Que l’Union européenne réagisse avec vigueur et solidarité dans l’action pour réguler son marché extérieur et protéger les échanges dans l’Union et la zone euro n’est qu’un vœu pieux pour l’instant. Le commerce extérieur demeurera en moyenne déficitaire pour l’ensemble des membres de la zone euro et légèrement positif grâce à l’Allemagne. Encore un effet de moyenne ! Le dumping social, de son côté, n’est pas prêt de se résorber et ce n’est pas la Commission soumise à une pseudo-économie conditionnelle « libre et non faussée » et « néolibérale » qui appuiera dans son sens.

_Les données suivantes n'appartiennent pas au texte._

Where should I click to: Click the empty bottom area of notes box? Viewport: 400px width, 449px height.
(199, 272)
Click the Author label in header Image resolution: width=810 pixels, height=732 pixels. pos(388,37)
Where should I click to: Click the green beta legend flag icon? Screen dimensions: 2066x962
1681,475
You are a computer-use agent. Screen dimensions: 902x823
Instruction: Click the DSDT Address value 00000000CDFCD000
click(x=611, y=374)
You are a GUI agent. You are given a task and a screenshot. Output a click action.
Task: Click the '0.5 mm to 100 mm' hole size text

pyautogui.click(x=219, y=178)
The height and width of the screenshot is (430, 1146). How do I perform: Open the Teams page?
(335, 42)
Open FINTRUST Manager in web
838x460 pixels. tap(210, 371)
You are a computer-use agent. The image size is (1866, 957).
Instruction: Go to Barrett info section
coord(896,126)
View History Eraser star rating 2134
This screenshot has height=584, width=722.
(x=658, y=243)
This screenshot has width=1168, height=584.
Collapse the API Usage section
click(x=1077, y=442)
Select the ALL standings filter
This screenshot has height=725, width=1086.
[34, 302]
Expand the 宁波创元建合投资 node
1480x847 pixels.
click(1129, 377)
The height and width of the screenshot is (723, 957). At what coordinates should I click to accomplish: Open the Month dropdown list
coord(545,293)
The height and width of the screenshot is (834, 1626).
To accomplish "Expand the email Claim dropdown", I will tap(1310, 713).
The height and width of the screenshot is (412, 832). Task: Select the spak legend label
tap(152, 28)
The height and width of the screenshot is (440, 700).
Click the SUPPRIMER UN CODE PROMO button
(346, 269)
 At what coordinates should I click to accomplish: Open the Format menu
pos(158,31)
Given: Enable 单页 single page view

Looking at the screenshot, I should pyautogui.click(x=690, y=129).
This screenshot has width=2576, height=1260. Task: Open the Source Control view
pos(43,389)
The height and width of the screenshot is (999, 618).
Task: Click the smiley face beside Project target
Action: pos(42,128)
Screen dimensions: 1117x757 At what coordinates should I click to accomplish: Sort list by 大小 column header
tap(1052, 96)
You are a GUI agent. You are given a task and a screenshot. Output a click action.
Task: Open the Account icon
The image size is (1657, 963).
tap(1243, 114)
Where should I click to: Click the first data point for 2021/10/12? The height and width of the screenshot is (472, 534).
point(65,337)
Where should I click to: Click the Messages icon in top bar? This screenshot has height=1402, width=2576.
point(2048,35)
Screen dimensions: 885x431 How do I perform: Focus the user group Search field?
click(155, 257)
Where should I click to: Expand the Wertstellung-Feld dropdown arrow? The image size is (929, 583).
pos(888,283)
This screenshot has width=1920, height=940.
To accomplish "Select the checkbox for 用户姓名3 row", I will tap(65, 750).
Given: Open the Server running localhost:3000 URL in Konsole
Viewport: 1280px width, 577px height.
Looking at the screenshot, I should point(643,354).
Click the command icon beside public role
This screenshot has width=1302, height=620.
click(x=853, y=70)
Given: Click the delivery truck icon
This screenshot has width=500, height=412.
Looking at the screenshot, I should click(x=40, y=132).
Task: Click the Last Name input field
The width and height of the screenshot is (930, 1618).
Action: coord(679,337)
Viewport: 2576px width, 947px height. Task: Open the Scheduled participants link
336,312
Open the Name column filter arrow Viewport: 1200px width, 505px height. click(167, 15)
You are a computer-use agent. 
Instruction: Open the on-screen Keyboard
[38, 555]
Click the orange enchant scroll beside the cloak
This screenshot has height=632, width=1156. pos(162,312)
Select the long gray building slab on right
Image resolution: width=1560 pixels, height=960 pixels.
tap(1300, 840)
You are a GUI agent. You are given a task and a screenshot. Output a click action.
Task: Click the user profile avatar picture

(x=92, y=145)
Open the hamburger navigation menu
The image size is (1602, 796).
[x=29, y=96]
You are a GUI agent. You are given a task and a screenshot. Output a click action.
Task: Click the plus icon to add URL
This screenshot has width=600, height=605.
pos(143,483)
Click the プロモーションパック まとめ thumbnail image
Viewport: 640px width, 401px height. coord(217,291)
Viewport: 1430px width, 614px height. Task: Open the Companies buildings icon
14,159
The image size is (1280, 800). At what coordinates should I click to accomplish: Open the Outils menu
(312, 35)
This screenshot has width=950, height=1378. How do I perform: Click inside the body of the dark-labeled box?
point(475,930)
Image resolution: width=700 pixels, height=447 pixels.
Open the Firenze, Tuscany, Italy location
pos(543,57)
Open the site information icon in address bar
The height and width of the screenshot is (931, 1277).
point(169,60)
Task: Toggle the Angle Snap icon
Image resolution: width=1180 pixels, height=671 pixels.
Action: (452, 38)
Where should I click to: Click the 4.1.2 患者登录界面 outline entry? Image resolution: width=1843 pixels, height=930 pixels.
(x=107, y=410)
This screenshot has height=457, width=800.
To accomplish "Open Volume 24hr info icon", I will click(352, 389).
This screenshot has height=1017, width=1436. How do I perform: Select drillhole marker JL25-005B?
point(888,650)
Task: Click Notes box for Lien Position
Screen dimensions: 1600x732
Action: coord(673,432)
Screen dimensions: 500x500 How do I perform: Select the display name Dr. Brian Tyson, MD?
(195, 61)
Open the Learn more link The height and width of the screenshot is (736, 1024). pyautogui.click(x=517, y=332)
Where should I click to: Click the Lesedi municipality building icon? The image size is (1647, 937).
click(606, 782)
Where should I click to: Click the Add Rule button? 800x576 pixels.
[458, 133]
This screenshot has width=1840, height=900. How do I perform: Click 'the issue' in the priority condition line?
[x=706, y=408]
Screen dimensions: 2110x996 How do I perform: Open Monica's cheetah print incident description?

D’autant qu’à ce dumping social s’ajoutent d’autres formes maquillées de « combines » dans l’Union européenne et la zone euro qui fausse les « cartes ». Le dumping social est plus toléré que combattu, quand il n’est pas encouragé !

Comment peut-on s’étonner lorsque certains politiques et de plus en plus de citoyens n’hésitent plus à parler de l’Europe comme d’une entité sans fondement, correspondant à une promesse « dépassée » ? La solidarité n’est synonyme que du « chacun pour soi ». Dans les faits, la désillusion a pris le pas sur l’espérance. D’ailleurs par protectionnisme et par souci de relance de l’activité, le besoin du « produire en France » comme la volonté de relocalisation commence petit à petit à trouver des échos, avec déjà en local et dans certains secteurs quelques résultats spectaculaires. C’est ce combat qu’Arnaud Montebourg a engagé depuis son arrivée à Bercy, entraînant quelques risées, toujours déplacées. La volonté existe. C’est un premier point, en faisant prendre conscience que cela est possible. A charge pour les entrepreneurs de se décider, de cibler le marché et de s’y engager. Avec un pacte de responsabilité, mis sur la table, par la France, peut-on parler d’un nouveau tournant ? Certainement oui, mais encore faut-il s’assurer duquel ? Attention une fois de plus, le facteur temps est important pour en apprécier l’impact. Il est vrai qu’un protectionnisme adapté à la frontière de l’Union pourrait arranger beaucoup des partenaires pour assurer leur compétitivité.